Gelernt hat er daraus wenig: Nur vier Wochen nach seiner vorzeitigen und bedingten Haftentlassung im August 2010 fuhr er mit seinen Machenschaften fort. Er ertrog sich innert rund sieben Monaten über 20 000 Franken.

So schaltete der mehrfach Vorbestrafte beispielsweise auf einer Internetseite 29 gefälschte Inserate. Er kassierte jeweils eine Vorauszahlung, ohne aber die angebotene Ware je zu liefern.

Das von den Online-Käufern auf verschiedene Bankkonti einbezahlte Geld hob er jeweils sofort ab. Damit habe er Rückverfolgung und Einzug der ertrogenen Gelder verhindert und sich der Geldwäscherei schuldig gemacht, führte das Gericht aus.

Weiter verkaufte er online bestellte und nicht bezahlte Elektronikgeräte am Zürcher Hauptbahnhof.

Seiner Ex-Frau und den drei gemeinsamen Kindern blieb der Wiederholungstäter zudem neun Monate lang Unterhaltsbeiträge von rund 22 000 Franken schuldig. Stattdessen gab der seit mehr als acht Jahren Arbeitslose das Geld unter anderem für Kokain aus.

Das Bezirksgericht Lenzburg war mit Staatsanwältin Christina Zumsteg einig, die dem Angeklagten vorwarf, sich nie um eine geregelte und legale Arbeit bemüht zu haben – trotz genügender Intelligenz und guten Voraussetzungen für den Arbeitsmarkt.

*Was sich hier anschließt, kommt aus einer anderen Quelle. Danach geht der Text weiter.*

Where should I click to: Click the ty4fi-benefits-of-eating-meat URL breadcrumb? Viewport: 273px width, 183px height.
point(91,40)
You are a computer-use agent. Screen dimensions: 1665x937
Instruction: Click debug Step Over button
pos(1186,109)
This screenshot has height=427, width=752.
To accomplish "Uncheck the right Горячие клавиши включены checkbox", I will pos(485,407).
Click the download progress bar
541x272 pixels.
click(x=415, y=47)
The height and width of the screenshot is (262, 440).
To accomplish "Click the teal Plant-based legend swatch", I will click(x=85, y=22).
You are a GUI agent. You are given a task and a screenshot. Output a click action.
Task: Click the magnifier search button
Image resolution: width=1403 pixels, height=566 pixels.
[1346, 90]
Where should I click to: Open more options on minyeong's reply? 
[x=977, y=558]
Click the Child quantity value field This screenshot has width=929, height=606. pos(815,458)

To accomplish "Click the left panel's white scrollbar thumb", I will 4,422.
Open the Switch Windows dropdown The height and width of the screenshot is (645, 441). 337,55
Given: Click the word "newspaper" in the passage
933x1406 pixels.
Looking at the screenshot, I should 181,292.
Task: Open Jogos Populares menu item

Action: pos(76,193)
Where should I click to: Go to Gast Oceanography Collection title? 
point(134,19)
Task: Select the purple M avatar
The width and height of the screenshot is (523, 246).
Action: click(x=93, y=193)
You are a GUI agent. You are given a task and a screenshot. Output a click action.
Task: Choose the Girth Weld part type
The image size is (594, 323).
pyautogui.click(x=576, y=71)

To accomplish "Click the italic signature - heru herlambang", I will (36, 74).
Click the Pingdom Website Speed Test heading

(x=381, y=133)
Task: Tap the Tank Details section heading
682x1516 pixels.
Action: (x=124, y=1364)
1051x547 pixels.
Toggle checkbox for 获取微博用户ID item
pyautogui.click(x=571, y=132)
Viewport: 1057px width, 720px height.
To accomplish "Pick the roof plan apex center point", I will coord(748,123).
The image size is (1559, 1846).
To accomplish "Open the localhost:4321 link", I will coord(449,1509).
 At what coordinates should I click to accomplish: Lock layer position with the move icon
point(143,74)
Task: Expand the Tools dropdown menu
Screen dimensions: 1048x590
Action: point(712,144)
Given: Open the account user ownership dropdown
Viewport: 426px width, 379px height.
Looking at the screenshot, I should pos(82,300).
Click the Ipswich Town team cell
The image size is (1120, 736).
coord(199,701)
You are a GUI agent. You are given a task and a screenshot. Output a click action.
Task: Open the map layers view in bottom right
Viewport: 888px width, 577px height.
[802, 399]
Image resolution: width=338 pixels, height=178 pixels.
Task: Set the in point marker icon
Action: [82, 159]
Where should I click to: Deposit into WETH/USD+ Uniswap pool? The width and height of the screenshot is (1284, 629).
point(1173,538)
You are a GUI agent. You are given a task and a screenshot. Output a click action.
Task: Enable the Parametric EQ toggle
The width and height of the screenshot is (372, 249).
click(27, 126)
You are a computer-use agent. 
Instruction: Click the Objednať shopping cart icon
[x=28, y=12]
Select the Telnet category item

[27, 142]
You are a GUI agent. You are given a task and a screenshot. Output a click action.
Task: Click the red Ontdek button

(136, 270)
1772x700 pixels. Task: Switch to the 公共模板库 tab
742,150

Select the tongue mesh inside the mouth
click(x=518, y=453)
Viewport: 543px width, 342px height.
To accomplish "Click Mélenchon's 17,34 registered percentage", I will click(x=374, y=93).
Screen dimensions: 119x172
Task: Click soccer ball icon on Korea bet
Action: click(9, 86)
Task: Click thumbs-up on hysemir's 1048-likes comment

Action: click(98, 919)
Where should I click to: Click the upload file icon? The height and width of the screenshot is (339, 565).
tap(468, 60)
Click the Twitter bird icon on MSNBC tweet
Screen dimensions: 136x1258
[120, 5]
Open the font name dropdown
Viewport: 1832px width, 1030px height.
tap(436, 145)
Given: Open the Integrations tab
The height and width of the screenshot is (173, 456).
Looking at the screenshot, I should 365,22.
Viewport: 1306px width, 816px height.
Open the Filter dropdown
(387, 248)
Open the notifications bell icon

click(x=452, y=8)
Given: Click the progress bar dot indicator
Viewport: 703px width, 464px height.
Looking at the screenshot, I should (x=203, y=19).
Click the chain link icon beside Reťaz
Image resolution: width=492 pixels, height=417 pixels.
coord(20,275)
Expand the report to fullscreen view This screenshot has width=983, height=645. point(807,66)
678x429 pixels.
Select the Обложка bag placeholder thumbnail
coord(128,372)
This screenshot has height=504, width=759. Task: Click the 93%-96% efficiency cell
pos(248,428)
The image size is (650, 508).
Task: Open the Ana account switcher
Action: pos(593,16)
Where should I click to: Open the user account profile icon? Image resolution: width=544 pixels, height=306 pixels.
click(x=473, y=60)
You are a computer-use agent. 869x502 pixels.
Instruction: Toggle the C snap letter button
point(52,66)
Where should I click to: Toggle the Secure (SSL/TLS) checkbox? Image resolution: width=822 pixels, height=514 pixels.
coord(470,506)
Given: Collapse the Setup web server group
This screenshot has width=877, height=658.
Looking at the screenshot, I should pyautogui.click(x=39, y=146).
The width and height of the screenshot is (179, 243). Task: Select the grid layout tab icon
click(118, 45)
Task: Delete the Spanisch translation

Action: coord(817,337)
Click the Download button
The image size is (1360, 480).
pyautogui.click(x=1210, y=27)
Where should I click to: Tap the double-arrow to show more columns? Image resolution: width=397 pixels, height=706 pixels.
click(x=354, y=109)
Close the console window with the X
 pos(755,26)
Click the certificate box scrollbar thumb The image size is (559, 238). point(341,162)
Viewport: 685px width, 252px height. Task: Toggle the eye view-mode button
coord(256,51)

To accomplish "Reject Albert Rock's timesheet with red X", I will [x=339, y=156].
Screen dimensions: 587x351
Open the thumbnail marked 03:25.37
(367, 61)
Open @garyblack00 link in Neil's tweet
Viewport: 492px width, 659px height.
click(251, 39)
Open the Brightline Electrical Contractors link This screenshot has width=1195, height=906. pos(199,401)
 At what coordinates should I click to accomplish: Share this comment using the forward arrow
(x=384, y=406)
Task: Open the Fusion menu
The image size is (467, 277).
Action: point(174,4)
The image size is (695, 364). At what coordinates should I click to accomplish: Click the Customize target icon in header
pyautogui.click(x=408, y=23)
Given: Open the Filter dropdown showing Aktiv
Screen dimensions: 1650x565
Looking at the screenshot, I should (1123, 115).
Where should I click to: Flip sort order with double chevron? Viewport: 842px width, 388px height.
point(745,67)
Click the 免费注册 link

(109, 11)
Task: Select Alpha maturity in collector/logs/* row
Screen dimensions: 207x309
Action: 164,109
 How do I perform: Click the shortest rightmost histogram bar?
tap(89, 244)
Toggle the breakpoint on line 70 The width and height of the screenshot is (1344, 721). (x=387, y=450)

Gerichtspräsident Daniel Aeschbach warf dem Dauerarbeitslosen, der zwei Berufslehren abgebrochen hatte, zudem vor, er sei arbeitsscheu. «Das würde ich so nicht sagen», entgegnete dieser uneinsichtig, «ich bin höchstens etwas faul.»

Die akute Wiederholungsgefahr und der Verstoss gegen die Bewährungsauflagen gaben Anlass für eine unbedingte Haftstrafe, so das Bezirksgericht. Der 41-Jährige habe nie Reue oder Einsicht gezeigt und sich unbeirrt, skrupellos und egoistisch bereichert.

Er habe sich therapieresistent erwiesen, sagte Daniel Aeschbach. Dass er sich im März 2011 selbst angezeigt habe, verkomme zu einer Farce, da er danach weiter straffällig wurde. Es ändere also nichts.

Seit der Festnahme im Mai 2011 sitzt der nun Verurteilte im Gefängnis. Diese Haftdauer wird der jetzt ausgesprochenen Gesamtstrafe von fünf Jahren angerechnet. Er wird also in gut drei Jahren auf freien Fuss gesetzt. Danach muss der hoch verschuldete Mann eine vierjährige Bewährungszeit überstehen – sonst landet er wieder im Gefängnis.